Chère Madame,—We send you back your cat, and the others—all but one. One kitten was of a pure white, more beautiful even than its mother. As we have long desired a white angora, we keep this one as a souvenir of you. We regret that we do not see the means of accepting the kind offer you were so amiable as to make us. We fear that we shall not find time to shampoo your cat, as we shall be so busy taking care of our own. Monsieur Flique will explain the rest.

We pray you to accept, madame, the assurance of our distinguished consideration,

Hippolyte and Espérance Sergeot.

It was Abel Flique who conveyed the above epistle, and Zut, and four of Zut's kittens, to Alexandrine Caille, and, when that wrathful person would have rent him with tooth and nail, it was Abel Flique who laid his finger on his lip, and said,—

"Concern yourself with the superior kitten, madame, and I concern myself with the inferior eggs!"

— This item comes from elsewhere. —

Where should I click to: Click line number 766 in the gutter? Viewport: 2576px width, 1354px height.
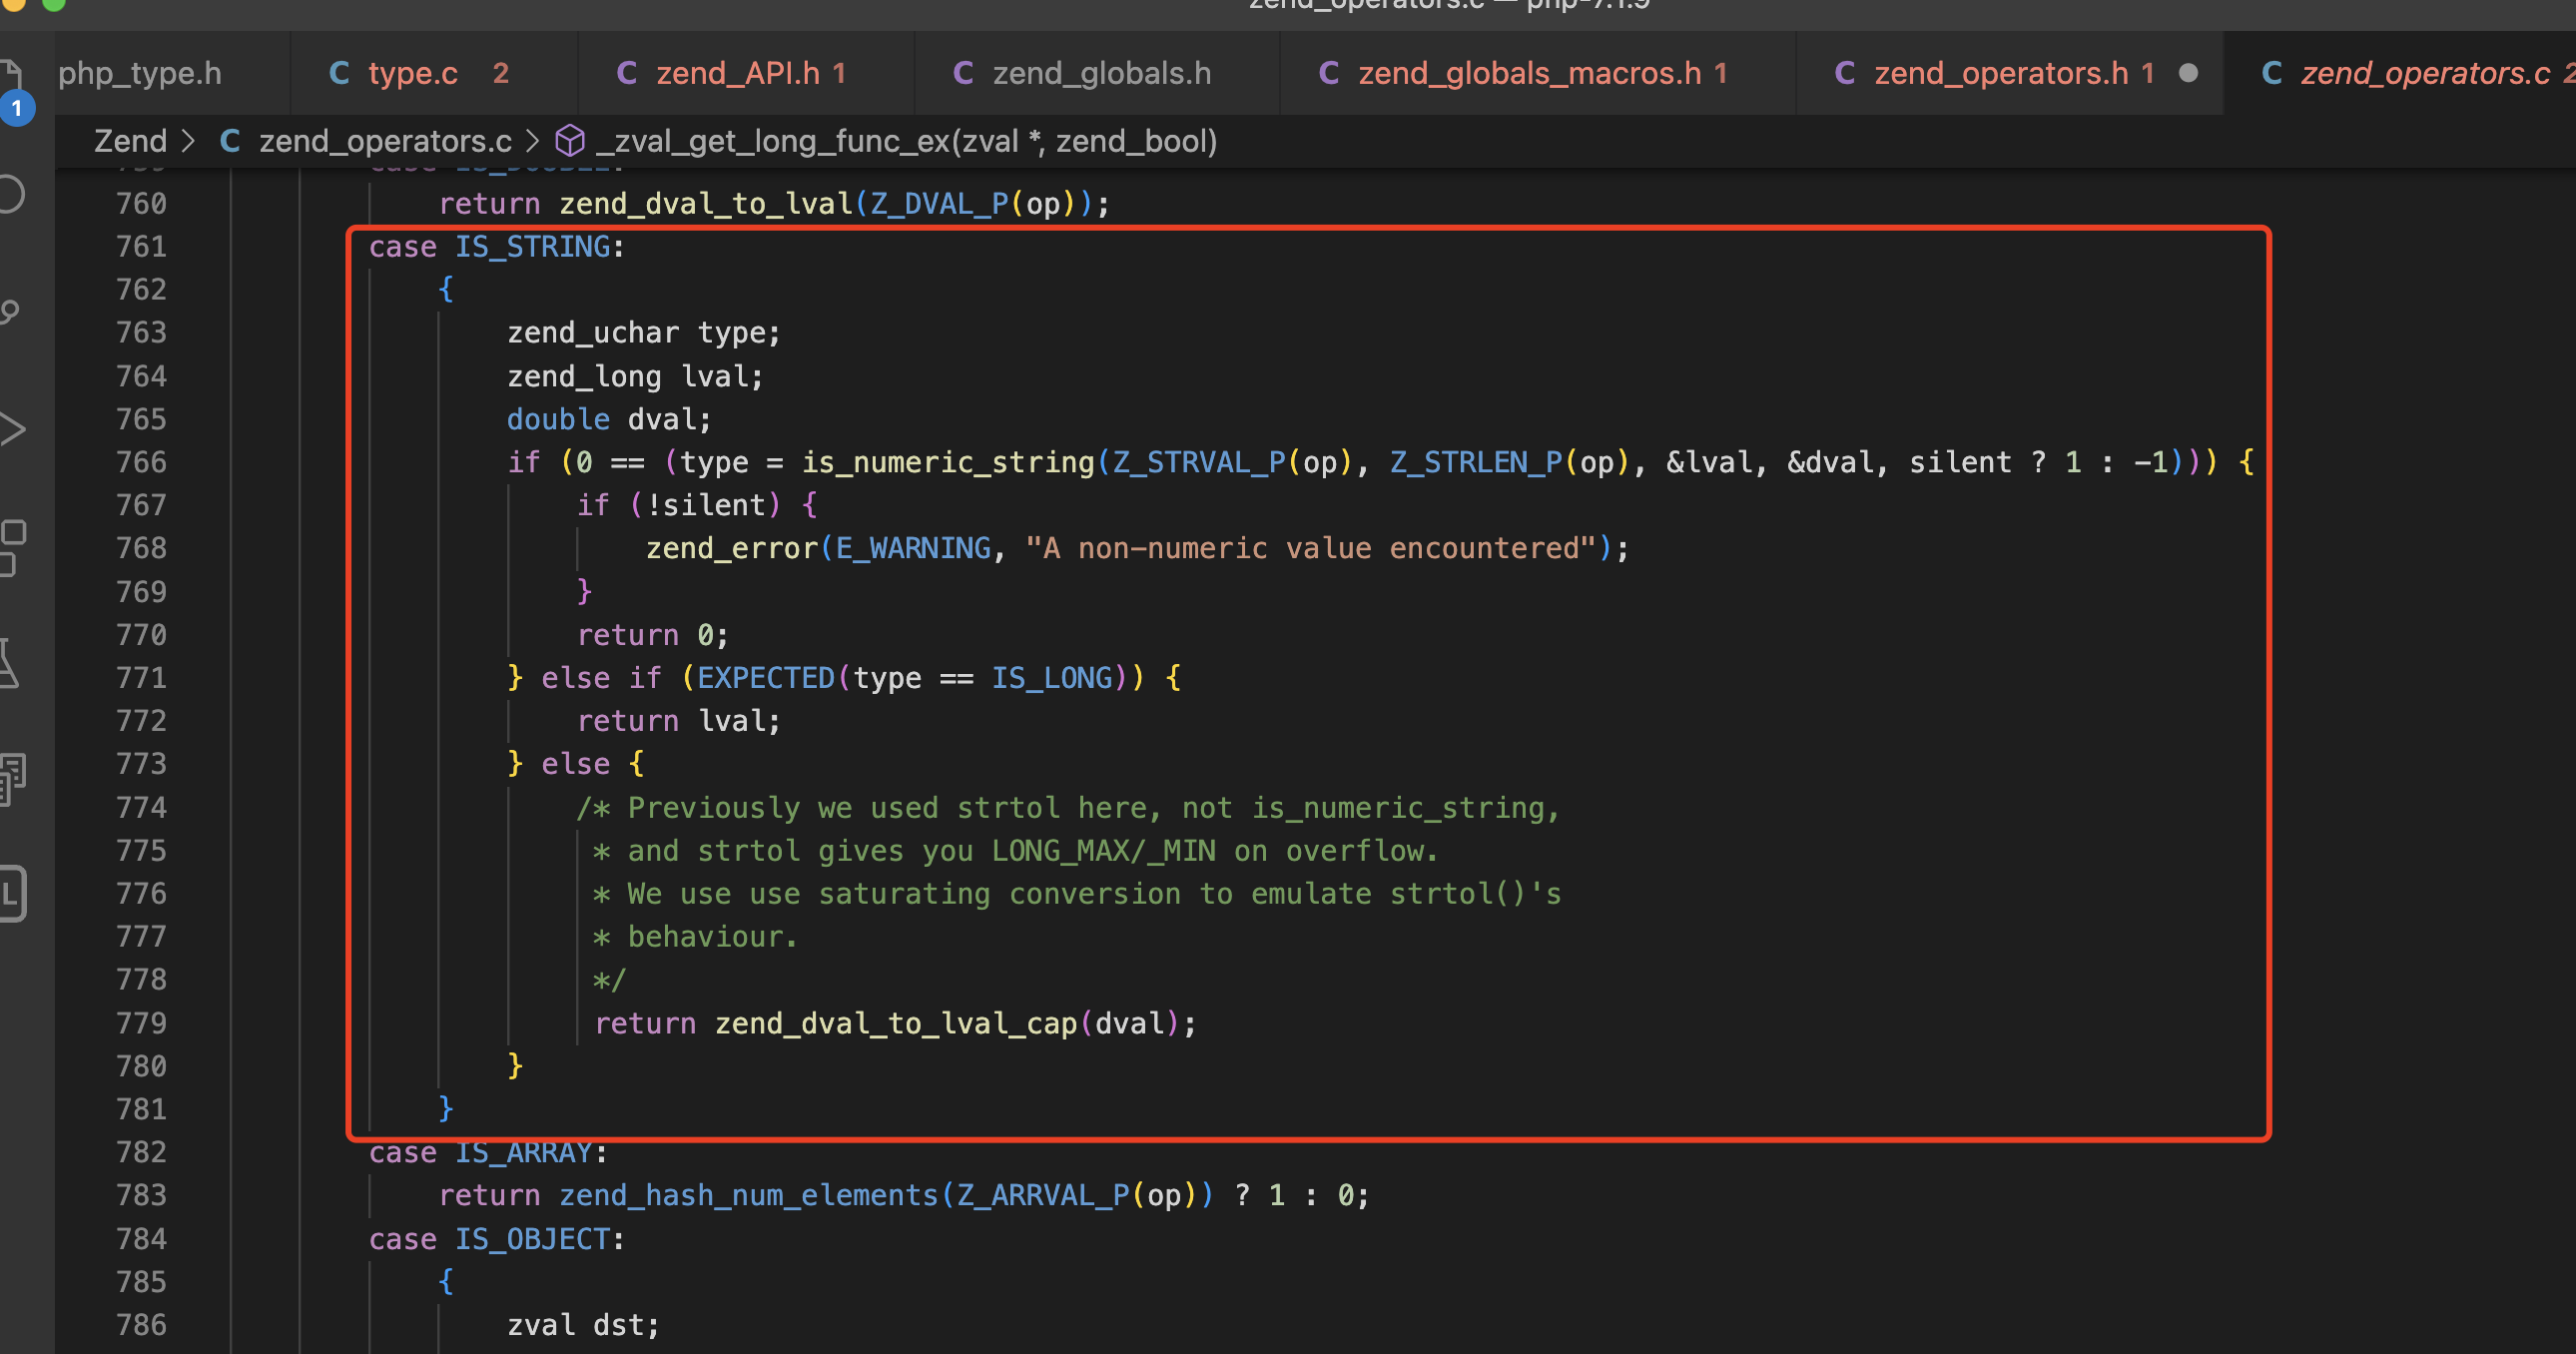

To which Alexandrine made no reply. After Flique had taken his departure, she remained speechless for five consecutive minutes for the first time in the whole of her waking existence, gazing at the spot at her feet where sprawled the white angora, surrounded by her mottled offspring. Even when the first shock of her defeat had passed, she simply heaved a deep sigh, and uttered two words,—

"Oh, Zut!"

The which, in Parisian argot, at once means everything and nothing.


Caffiard
DEUS EX MACHINA

THE studio was tucked away in the extreme upper northeast corner of 13 ter rue Visconti, higher even than that cinquième, dearly beloved of the impecunious, and of whoso, between stairs and street odors, chooses the lesser evil, and is more careful of lungs than legs. After the six long flights had been achieved, around a sharp corner and up a little winding stairway, was the door which bore the name of Pierre Vauquelin. Inside, after stumbling along a narrow hall, as black as Erebus, and floundering through a curtained doorway, one came abruptly into the studio, and, in all probability, fell headlong over a little rattan stool, or an easel, or a box of paints, and was picked up by the host, and dusted, and put to rights, and made much of, like a bumped child. Thus restored to equanimity one was better able to appreciate what Pierre called la Boîte.